Rewrite every line of this listing, requests included, and shift each coordinate in the answers by -68. Leave the pictures out.

--- Begin RECORDS ---

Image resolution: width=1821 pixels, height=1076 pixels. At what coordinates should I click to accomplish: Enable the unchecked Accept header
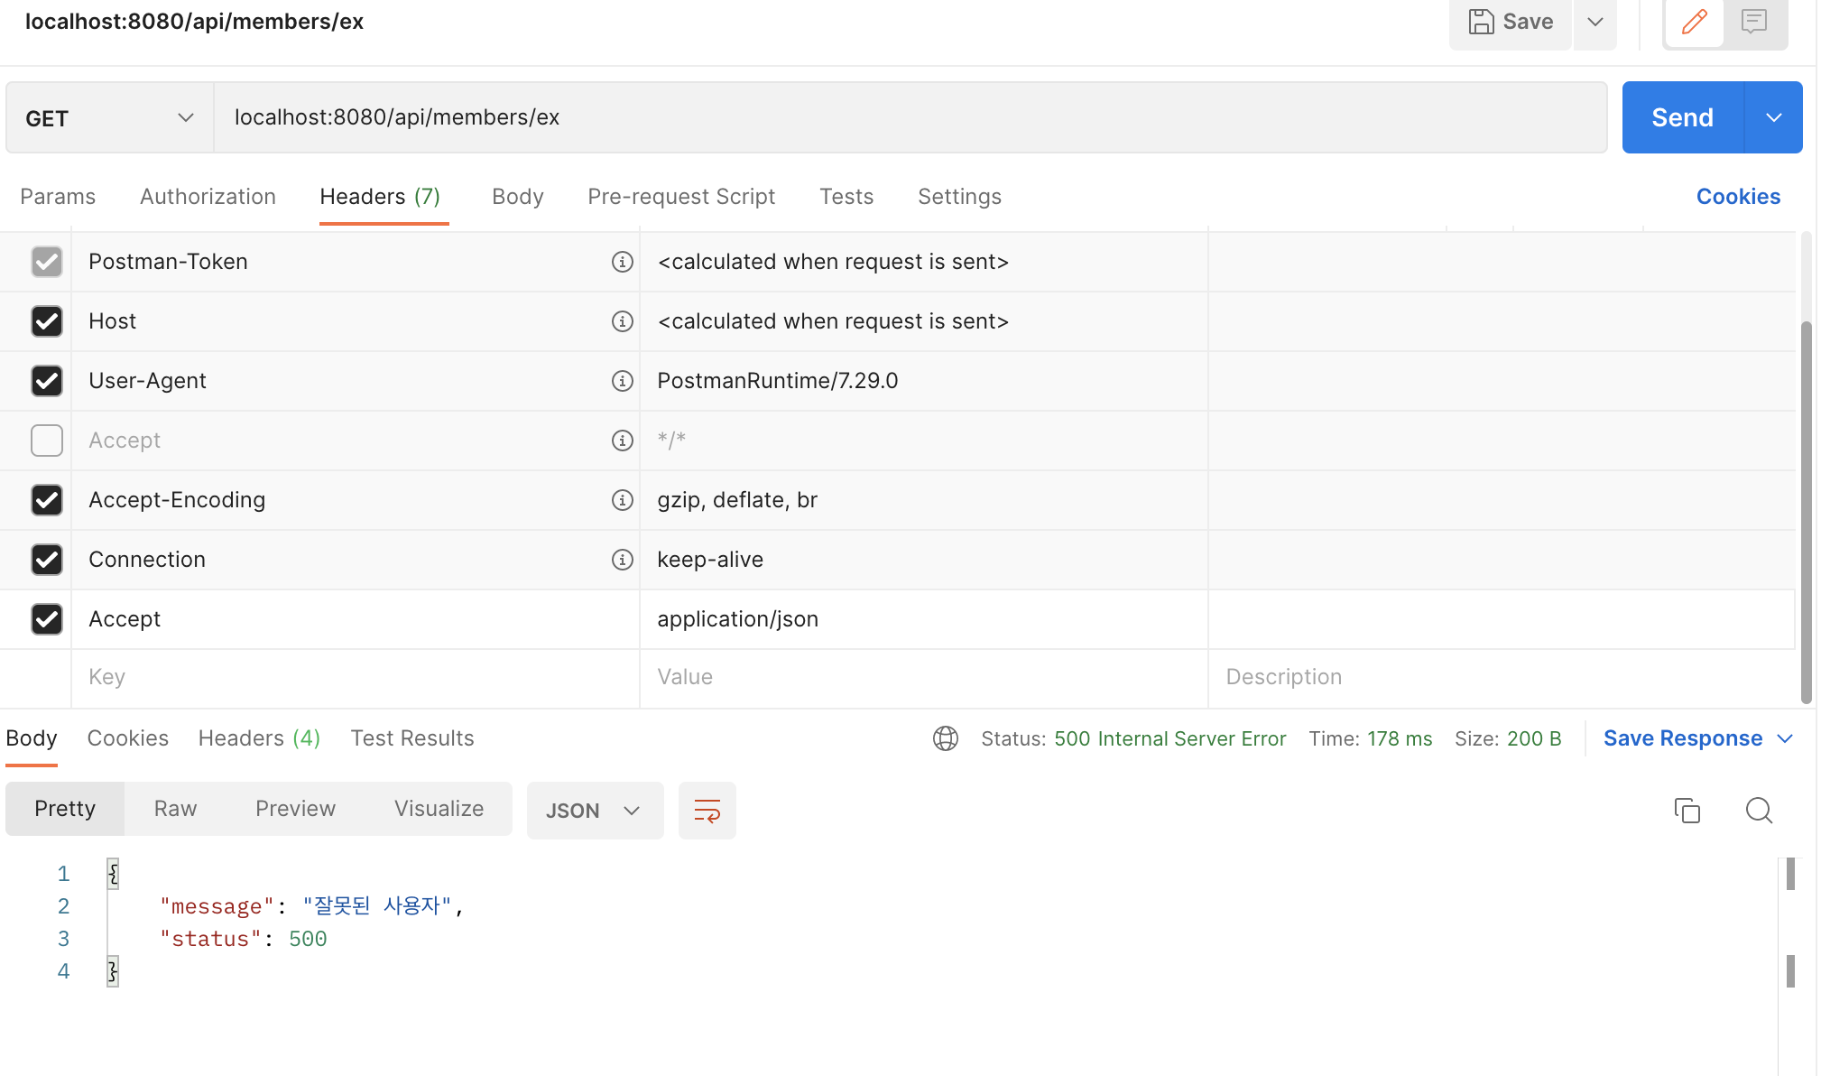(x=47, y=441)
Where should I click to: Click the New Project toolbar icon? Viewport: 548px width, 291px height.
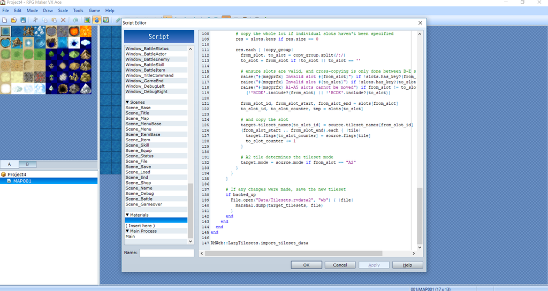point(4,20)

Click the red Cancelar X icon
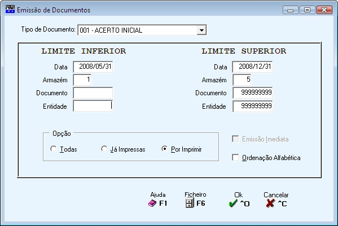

--- End RECORDS ---

EXERCISE RESULT |
Image resolution: width=1821 pixels, height=1076 pixels. At what coordinates should I click to accomplish: Enable the unchecked Accept header
(x=-21, y=373)
Where should I click to: Click the New Project toolbar icon? Viewport: 548px width, 291px height.
point(-64,-48)

Click the red Cancelar X icon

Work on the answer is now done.